Beitrag vom: 9. Februar 2026
Bundeskartellamt geht gegen Preisvorgaben von Amazon vor
Der US-Konzern verkauft auf seiner Plattform nicht nur eigene Produkte, sondern lässt auch Drittanbieter zu. Amazon kontrolliert auch deren Preise. Das haben die Wettbewerbshüter nun größtenteils verboten. Untersagt wird die Anwendung von sogenannten Preiskontrollmechanismen für Dritte. Die Behörde verhängte zudem eine Strafe, mit der der bisher entstandene wirtschaftliche Vorteil abgeschöpft werden soll. „Wir gehen nicht gegen Amazons Ziel vor, den Endverbraucherinnen und -verbrauchern möglichst niedrige Preise anzubieten“, teilte Andreas Mundt mit, der Präsident des Bundeskartellamts. „Die Preiskontrollmechanismen sind aber nicht erforderlich, um dieses Ziel zu verfolgen.“ Die Kontrollmechanismen beruhten auf intransparenten Regeln und Benachrichtigungen.

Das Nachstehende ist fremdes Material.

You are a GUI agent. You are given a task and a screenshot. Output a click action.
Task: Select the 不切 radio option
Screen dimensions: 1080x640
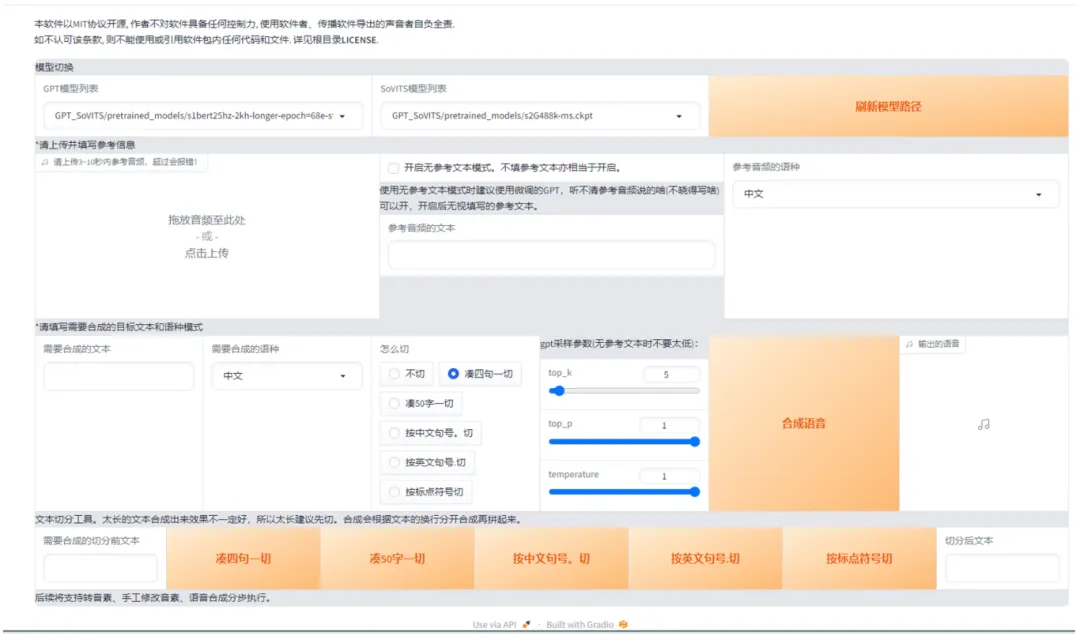pyautogui.click(x=394, y=374)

Für die Marktplatzhändler sei nicht hin reichend deutlich, nach welchen Grundsätzen die Preisgrenzen zustande kommen und wo diese ungefähr liegen. Amazon könnte damit seine Marktmacht gegen andere Anbieter zum eigenen Vorteil missbrauchen.
Amazon kann gegen die Entscheidung des Bundeskartellamts vor dem Bundesgerichtshof (BGH) vorgehen. Dazu muss der US-Konzern innerhalb eines Monats Beschwerde gegen die Entscheidung einlegen. Amazon wies die Vorwürfe zurück und kündigte auch an, Rechtsmittel einzulegen. Die Entscheidung des Bundeskartellamts beruhe auf einer rein deutschen Vorschrift und stehe im direkten Widerspruch zu den verbraucherbezogenen Maßstäben des EU-Wettbewerbsrechts, sagte Amazon-Deutschland. Der DVSI befindet sich im Austausch mit dem Bundeskartellamt. DVSI-Geschäftsführer Ulrich Brobeil war zuletzt im Herbst letzten Jahres in Bonn. Die Abteilung im Bundeskartellamt für E-Commerce ist auch für Spielwaren zuständig.